Nearly a year ago, the United States Holocaust Museum in Washington, D.C. agreed to recognize the activities of the Bergson group, also known as the Emergency Committee to Save the Jewish People of Europe.
Kook's family presented Yad Vashem with a petition signed by 100 public figures, including MKs Ophir Paz-Pines and Yossi Beilin, as well as former Supreme Court Chief Justice Meir Shamgar. Yad Vashem, however, has responded coldly thus far, saying, "The work of the group headed by Hillel Kook is well-known, but Yad Vashem does not plan its museum exhibits based on pressure and petitions."
The march was the only protest demonstration calling for Holocaust rescue activities ever held in Washington during World War II.
A book published in 2002 by David S. Wyman and Rafael Medoff entitled "A Race Against Death: Peter Bergson, America, and the Holocaust," showed that it was Bergson and his colleagues who goaded and shamed the Roosevelt administration into finally establishing the War Refugee Board - which helped save more than 200,000 lives during the final 18 months of World War II.
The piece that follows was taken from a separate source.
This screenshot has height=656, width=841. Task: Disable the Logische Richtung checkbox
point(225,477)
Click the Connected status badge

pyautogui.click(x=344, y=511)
Kook, son of Afula's first Chief Rabbi, Dov Kook, and a nephew of the famed Rabbi Abraham Isaac Kook, was a Knesset Member in the 1st Knesset, in Menachem Begin's Herut party.
Among his prominent activities designed to raise real-time awareness of the Holocaust massacres was a massive march by 400 Orthodox rabbis on the White House in 1943, demanding U.S. Government action to save Jews from Hitler. The march was the only protest demonstration calling for Holocaust rescue activities ever held in Washington during World War II.
In pre-Israel Palestine in the 1930's and 40's, Kook was one of the young commanders of the Etzel organization, which conducted a policy of actively reacting to Arab attacks, as opposed to the Haganah-led restraint that was prevalent in that period. When the Holocaust started, Kook went to the U.S. on behalf of Etzel in an attempt to save Jews. His efforts to convince the Jewish and governmental establishments that the tragedy in Europe was much greater than was being reported began to bear fruit only around 1944.
Hillel Kook died in 2001 at the age of 86.